Chronicles of a silver screen addict

The Ford On Film End Of Year Awards 2014: Best Director

Honourable Mentions:
Adam Wingard ‘The Guest
James Gunn ‘Guardians of the Galaxy
Jim Jarmusch ‘Only Lovers Left Alive
Jennifer Kent ‘The Babadook
Dan Gilroy ‘Nightcrawler

5.
David Fincher ‘Gone Girl

gone girl 4

Despite an ending that left me feeling more than a little deflated, Gone Girl was a mostly great mystery thriller. This was in no small part due to the ever-stylish direction of David Fincher, one of the most influential auteurs of the last decade. Visually, the film was up there with The Social Network and Fight Club, but it’s the performances that really showcase Fincher’s immense talent; Carrie Coon and Kim Dickens give great support, Ben Affleck did some of his best screen work to date, and Rosamund Pike is surely going to get an Oscar nomination. Fincher even directed Tyler Perry to a good performance, and that alone earns him a spot on this list.

4.
Jonathan Glazer ‘Under the Skin

under the skin 2
It’s a shame that Jonathan Glazer has only directed three films in the last 15 years (one of which was the excellent Sexy Beast), because on the strength of his work on Under the Skin, he might just be one of the most interesting British directors around. The most out-there film of 2014, Under the Skin is a dark, hypnotic science fiction masterpiece, and though some could find its stark visual style and slow, hypnotic camera movements to border on the pretentious, I thought it was a fantastically effective and beautiful film.

3.
Wes Anderson ‘The Grand Budapest Hotel

The Grand Budapest Hotel
Perhaps the most visually stylish director in the world, Wes Anderson crafted his most gorgeous looking film to date with The Grand Budapest Hotel. Every single set, costume and frame of the film is lovingly detailed, and Anderson proves he can film action with a number of excellent set pieces. Working once again with an extraordinarily talented cast, Anderson did sterling work, and made one of the greatest films of his career.

2.
Richard Linklater ‘Boyhood

boyhood 3
Much has been written about Richard Linklater’s Boyhood and how it was shot over twelve years. The discipline, time and effort it must have taken to complete such a difficult task is astonishing, and Linklater must surely be in contention to win every Best Director award going. Boyhood is an emotional and thoughtful film, with terrific work from actors who, it must be said, had to pick up from where they’d left their characters the year previous.
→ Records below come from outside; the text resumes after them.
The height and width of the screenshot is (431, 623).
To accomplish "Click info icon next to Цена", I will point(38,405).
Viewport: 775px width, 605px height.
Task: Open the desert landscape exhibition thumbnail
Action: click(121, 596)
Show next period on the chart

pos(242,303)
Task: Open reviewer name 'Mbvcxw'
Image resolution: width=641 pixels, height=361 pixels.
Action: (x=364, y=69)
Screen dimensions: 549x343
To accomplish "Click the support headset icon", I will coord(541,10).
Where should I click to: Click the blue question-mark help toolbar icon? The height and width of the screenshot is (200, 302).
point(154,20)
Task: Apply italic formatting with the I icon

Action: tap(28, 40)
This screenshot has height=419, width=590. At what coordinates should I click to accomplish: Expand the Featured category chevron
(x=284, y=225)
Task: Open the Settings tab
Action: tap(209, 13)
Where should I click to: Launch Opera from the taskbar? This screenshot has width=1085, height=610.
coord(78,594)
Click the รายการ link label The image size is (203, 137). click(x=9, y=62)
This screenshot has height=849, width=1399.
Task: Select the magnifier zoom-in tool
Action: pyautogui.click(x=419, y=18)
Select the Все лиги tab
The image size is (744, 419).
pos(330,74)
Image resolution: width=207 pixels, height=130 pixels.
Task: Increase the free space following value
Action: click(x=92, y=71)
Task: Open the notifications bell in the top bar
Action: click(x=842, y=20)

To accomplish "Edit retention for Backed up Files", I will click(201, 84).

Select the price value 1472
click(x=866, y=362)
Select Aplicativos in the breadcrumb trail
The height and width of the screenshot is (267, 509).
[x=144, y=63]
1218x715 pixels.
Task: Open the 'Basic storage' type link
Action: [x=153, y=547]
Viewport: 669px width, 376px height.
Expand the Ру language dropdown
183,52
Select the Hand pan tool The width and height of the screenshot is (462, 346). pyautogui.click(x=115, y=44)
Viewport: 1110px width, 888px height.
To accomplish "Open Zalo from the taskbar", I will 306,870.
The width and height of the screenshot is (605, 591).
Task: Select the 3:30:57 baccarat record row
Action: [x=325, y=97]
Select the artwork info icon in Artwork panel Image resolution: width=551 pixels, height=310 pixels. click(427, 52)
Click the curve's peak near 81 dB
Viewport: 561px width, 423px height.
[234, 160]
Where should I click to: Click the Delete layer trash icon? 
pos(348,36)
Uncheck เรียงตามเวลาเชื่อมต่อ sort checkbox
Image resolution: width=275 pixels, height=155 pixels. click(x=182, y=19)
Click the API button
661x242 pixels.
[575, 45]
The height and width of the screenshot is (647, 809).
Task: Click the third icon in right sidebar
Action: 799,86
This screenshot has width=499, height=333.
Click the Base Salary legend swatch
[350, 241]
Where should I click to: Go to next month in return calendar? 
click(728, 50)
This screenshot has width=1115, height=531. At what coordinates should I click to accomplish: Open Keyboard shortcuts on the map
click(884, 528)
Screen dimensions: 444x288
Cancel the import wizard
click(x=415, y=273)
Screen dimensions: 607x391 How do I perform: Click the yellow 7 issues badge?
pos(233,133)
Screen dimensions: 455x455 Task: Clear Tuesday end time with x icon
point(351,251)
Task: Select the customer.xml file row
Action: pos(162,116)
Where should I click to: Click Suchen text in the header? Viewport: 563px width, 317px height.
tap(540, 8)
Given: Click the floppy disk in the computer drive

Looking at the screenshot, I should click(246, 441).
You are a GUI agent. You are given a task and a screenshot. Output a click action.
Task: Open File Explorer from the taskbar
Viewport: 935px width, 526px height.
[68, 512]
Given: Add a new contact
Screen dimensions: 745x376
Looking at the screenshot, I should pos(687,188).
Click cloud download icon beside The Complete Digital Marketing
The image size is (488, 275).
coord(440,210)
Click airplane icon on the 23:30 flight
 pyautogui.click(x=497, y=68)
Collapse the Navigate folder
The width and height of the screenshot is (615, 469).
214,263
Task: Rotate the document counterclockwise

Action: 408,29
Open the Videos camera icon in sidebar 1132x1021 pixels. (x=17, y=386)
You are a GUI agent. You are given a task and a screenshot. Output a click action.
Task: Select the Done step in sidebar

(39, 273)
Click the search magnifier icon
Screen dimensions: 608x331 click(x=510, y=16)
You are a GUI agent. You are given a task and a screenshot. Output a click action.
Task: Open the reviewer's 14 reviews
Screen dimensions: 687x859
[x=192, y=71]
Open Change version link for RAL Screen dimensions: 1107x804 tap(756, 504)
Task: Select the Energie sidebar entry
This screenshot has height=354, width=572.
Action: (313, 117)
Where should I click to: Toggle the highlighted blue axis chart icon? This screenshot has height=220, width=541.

It’s truly a film for the ages, a future classic, and Linklater is deserving of the many, many plaudits he is receiving.

1.
Gareth Evans ‘The Raid 2

the raid 2 3
There isn’t a better action director in the world today than Wales’ Gareth Evans. The Raid propelled him into the spotlight, but it’s The Raid 2 that really proves just how talented he is. I already discussed the prison yard fight as one of my best scenes of the year, but that is just the tip of the iceberg. The film’s entire two-and-a-half-hour runtime is just about non-stop fighting, and Evans repeatedly finds new, ambitious ways of framing and filming every brutal hit. The standout moment in directing, and one of the most audacious camera movements ever, finds the camera travelling into a car to show a fight scene and moving back out the other side, all in one shot. My jaw dropped the first time I saw it happen. Away from the action, however, Evans proved he’s also the master of the cool character; Baseball Bat Man and Hammer Girl were two of the greatest characters of 2014, and leading man Iko Uwais gave a terrific performance as the badass undercover cop. For raising the bar on action cinema and finding amazing new ways to choreograph and shoot fight sequences, Gareth Evans is the well-deserved winner of my best direction of 2014 award.